Per l'Arabia Saudita, l'avanzata è più di una perdita simbolica. Hamish Kinnear di Verisk Maplecroft ha definito la conquista di Mokha un “duro colpo”, sostenendo che crei la prospettiva di “una presa più stretta sul collo di bottiglia.”1 La sua valutazione riflette una visione più ampia secondo cui le precedenti minacce del gruppo alla navigazione saudita potrebbero ora essere sostenute da posizioni costiere più vantaggiose.
Gli analisti dell'energia ritengono che il pericolo si estenda oltre il campo di battaglia yemenita. Warren Patterson ed Ewa Manthey di ING hanno affermato che le infrastrutture energetiche saudite e le esportazioni di greggio dal Mar Rosso erano “sempre più a rischio”, mentre gli eventi a Mokha avevano aumentato la minaccia attorno a Bab el-Mandeb.
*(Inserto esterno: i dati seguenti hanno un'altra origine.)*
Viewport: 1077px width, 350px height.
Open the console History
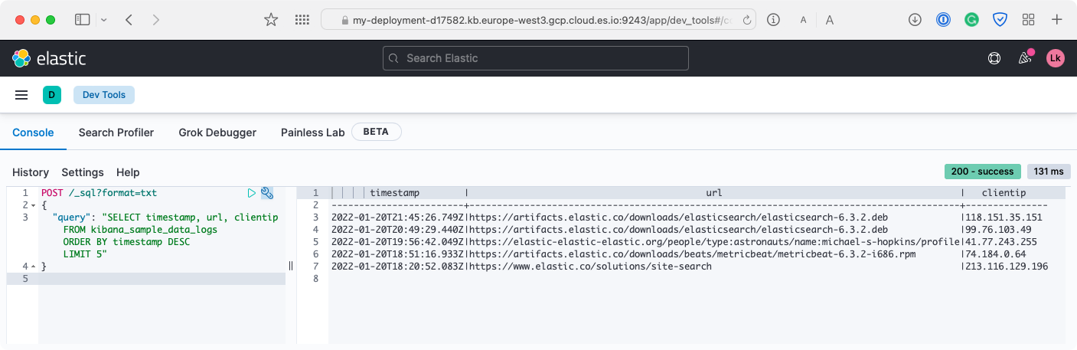tap(31, 172)
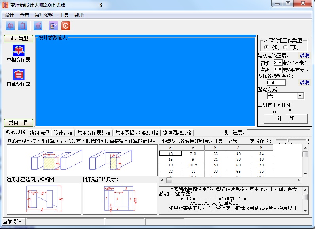Click the 自 autotransformer toolbar icon
The image size is (315, 229).
(23, 26)
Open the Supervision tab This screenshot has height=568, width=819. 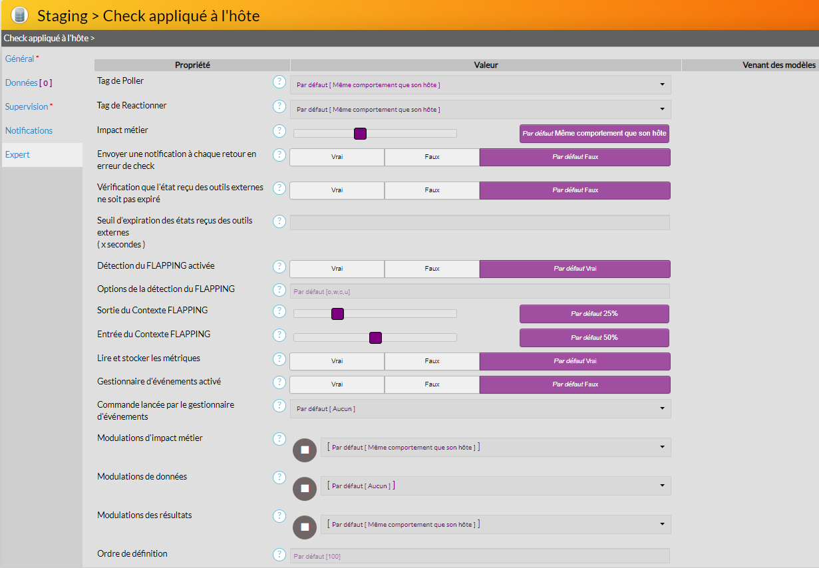(x=27, y=107)
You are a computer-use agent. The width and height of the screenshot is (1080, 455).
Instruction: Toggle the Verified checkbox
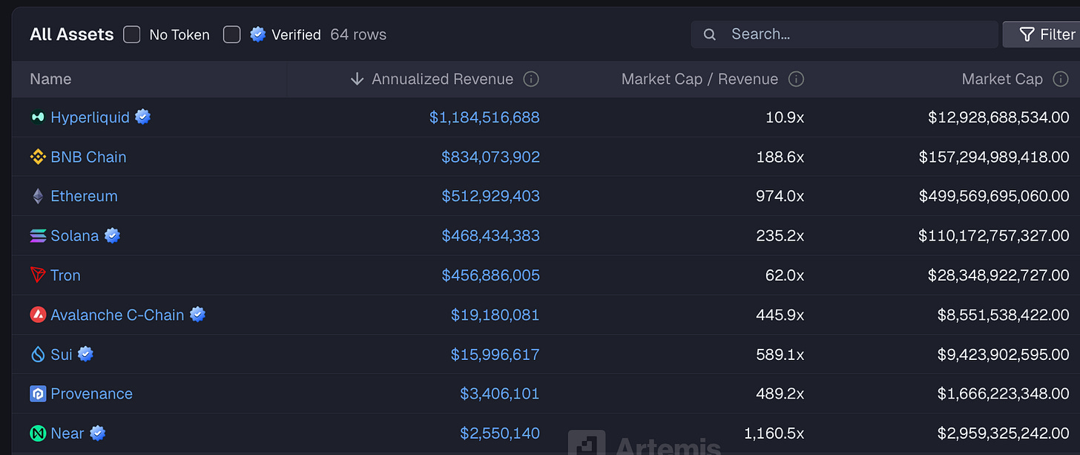coord(232,34)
I prezzi del petrolio sono scesi venerdì, eppure il Brent e il West Texas Intermediate sono rimasti rispettivamente vicini a 104 e 99 dollari al barile, evidenziando un mercato che continua a scontare una fragile offerta regionale.
I fatti immediati su Perim restano controversi. Ma la sequenza — dalla caduta di Mokha alle notizie di un'avanzata sull'isola — ha reso più difficile ignorare una realtà: gli Houthi si stanno avvicinando a un'arteria marittima dalle conseguenze che vanno ben oltre lo Yemen.